Several years ago, I put Apple Newtons in the hands of my company’s 55 top executives.

No, it wasn’t my idea, just my project. Yes, it was an exercise in futility. My partner and I did our best to make the experience rewarding and the technology compelling. Its lack of integration with personal computers, unresponsive interface, and extremely hard-to-read screen led many of the executives to ask me, “Why is this better than my pocket calendar and a pad of paper?”

“It probably isn’t,” was my answer. “You may find having your whole Rolodex with you is pretty convenient, though.”

I shared our dismal results with Apple (two executives continued using the Newton throughout the two month trial) and our conclusions regarding its fundamental weaknesses. Apple responded that new Newton users had to be prepared to invest two months adapting to the technology.

And you wonder why Apple is in trouble.

I do see a big future for personal digital assistants (PDAs), though. Why?

Because people still want personal computers, and we’re busy taking them away!

Sure, we give them Intel boxes running Windows. We gripe about it, though, and we make them as impersonal as we can. We lock down the settings, forbidding users to change screen resolutions and wallpaper, and banning software of the users’ choosing.
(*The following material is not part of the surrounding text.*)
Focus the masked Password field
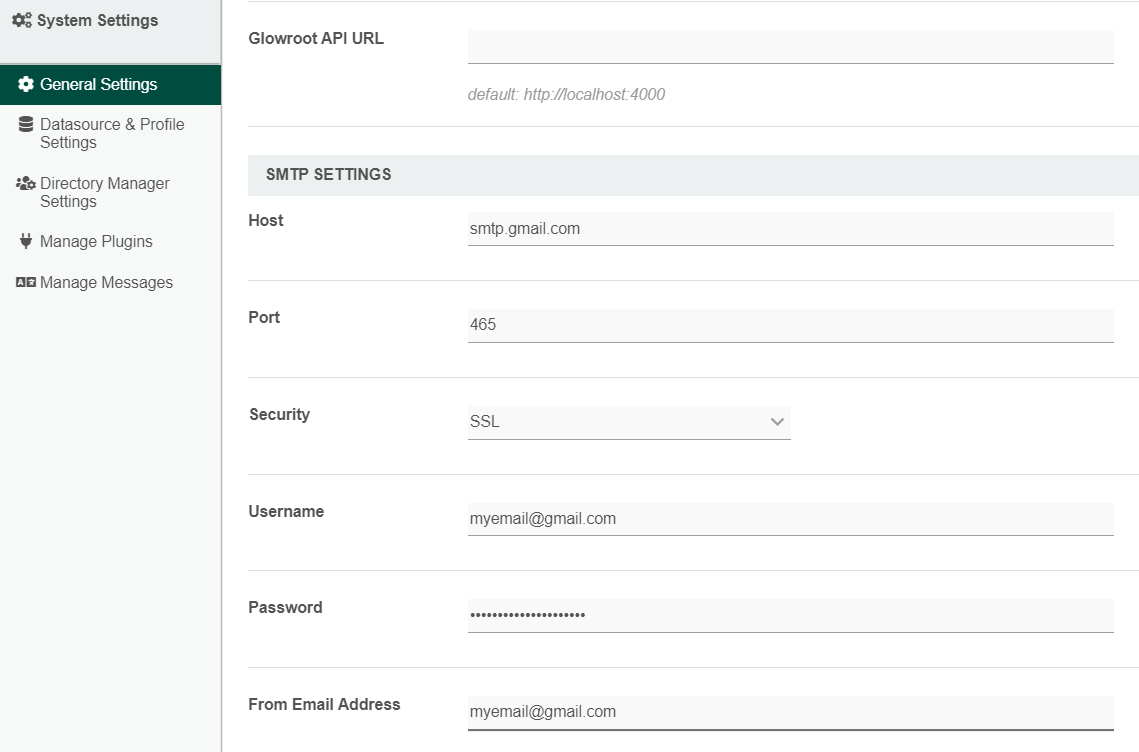Screen dimensions: 1139x752 (x=790, y=615)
These are Enterprise Resources, we proclaim, and users have to recognize that these are the company’s machines, not theirs. In fact, we’d prefer to chuck PCs altogether and replace them with the much better NC — better, of course, because users won’t have any control over at all over an NC.

Microsoft doesn’t help, either: Although easier to use than DOS, Windows is so devilishly hard to fix when it fails that we’ll do anything to keep it from breaking.

Nonetheless, there are lots of us in the world of business who liked the freedom PCs gave us and want it back. One way or another, we’ll get it, too, because as Jeff Goldblum pointed out about life in Jurassic Park (it will “… find a way”), the market has a way of satisfying demand.

PDAs can thrive for the same reason PCs thrived: Users can sneak them in the side door, hiding them in their office-equipment budgets and using them as they please, not as we insist.

The successful PDA will supplant the laptop computer. Here’s what it will need to succeed:

  • Fast boot: When I turn it on, it had better be ready immediately. At most I’ll give it 5 seconds.
  • External keyboard: When I pull it out of my pocket, I’ll use what’s built in. When I’m in my office or hotel room, I want a full-size keyboard.
  • Streamlined but file-compatible word processor and spreadsheet: Compatible file formats allow guerilla computing. The word processor must read and write Microsoft Word files; the spreadsheet must read and write Excel. (Note to Lotus and Corel: convert to Microsoft Office file formats immediately. You’ll sell lots of copies to power users and renegades, and you’ll be positioned for the PDA market.)
  • Harmless customization: Let users have fun personalizing it. Give them back autoexec.bat.
  • E-mail integration: PDAs must synchronize directories and message stores with the desktop system every time they’re docked. As a side note, the directory must, Outlook-style, serve as e-mail directory and name-and-address book. Bad as Outlook is, Microsoft got that right.And the most important feature for the future PDA: No way to put it on the LAN. If it’s on the LAN, IS will control it. Give it a PC docking station and quit.

Now tell me I’m not promoting Windows CE. Please?